V. The Illusory Therapeutic Promise

Finally, the foundation of medical necessity for legalization is crumbling.

The evidence base for medical use remains weak, while the harms are increasingly clear.[46] For chronic pain, there is only very low certainty evidence of efficacy, but adverse events are common, with approximately 26% of users experiencing at least one, and 13.5% experiencing psychiatric adverse events (Macleod & Busse, 2022).[47][48][28][26]

For psychiatric disorders like anxiety and PTSD, the evidence is insufficient to recommend its use.[49][50][21][50] Disturbingly, small trials of THC for depression found that anxiety and psychotic symptoms emerged in over 50% of participants (Roebuck & Budney, 2020).[49]

Most critically, the early, influential claim that Medical Cannabis Laws reduce opioid overdose deaths has been demonstrably refuted.[51][52][34][46] Newer data showed a 22.7% increase in opioid overdose deaths in MCL states, suggesting the initial finding was spurious.[52][34] Policymakers must stop using this flawed statistic to justify policy that may steer patients away from evidence-based care.[52]

Conclusion

We must reject the false choice between prohibition and commercialized chaos. The evidence dictates that we must, at minimum, adopt a public health-first model based on the science.

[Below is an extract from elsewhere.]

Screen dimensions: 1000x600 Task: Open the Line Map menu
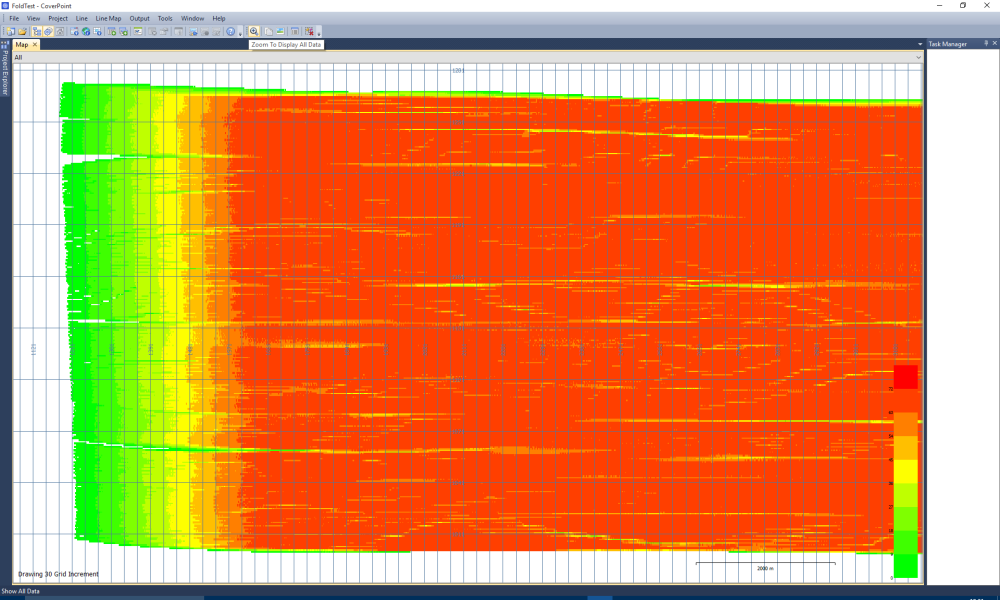(108, 18)
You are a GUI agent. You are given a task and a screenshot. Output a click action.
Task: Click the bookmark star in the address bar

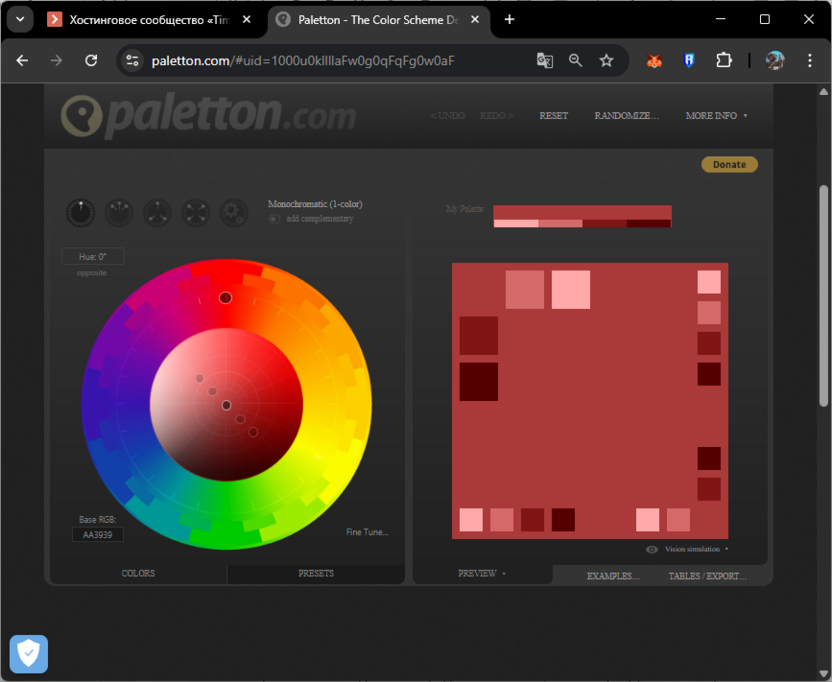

We must act now to mitigate the human costs created by this policy:

  1. Mandate Maximum Potency Limits to combat the psychiatric risks of psychosis and relapse.
  2. Require Immediate Reform of Product Safety, including strict child-proofing and the elimination of candy-mimicking edibles, to stop the flood of pediatric poisonings.
  3. Dedicate Tax Revenue Exclusively to Social Cost Amortization—specifically to offset the 17% increase in Substance Use Disorders and the 35% surge in chronic homelessness our current policy has generated.

The health drawbacks of cannabis legalization are profound, quantifiable, and escalating. To ignore them is to fail in our fundamental duty to protect public health and the future capacity of our society.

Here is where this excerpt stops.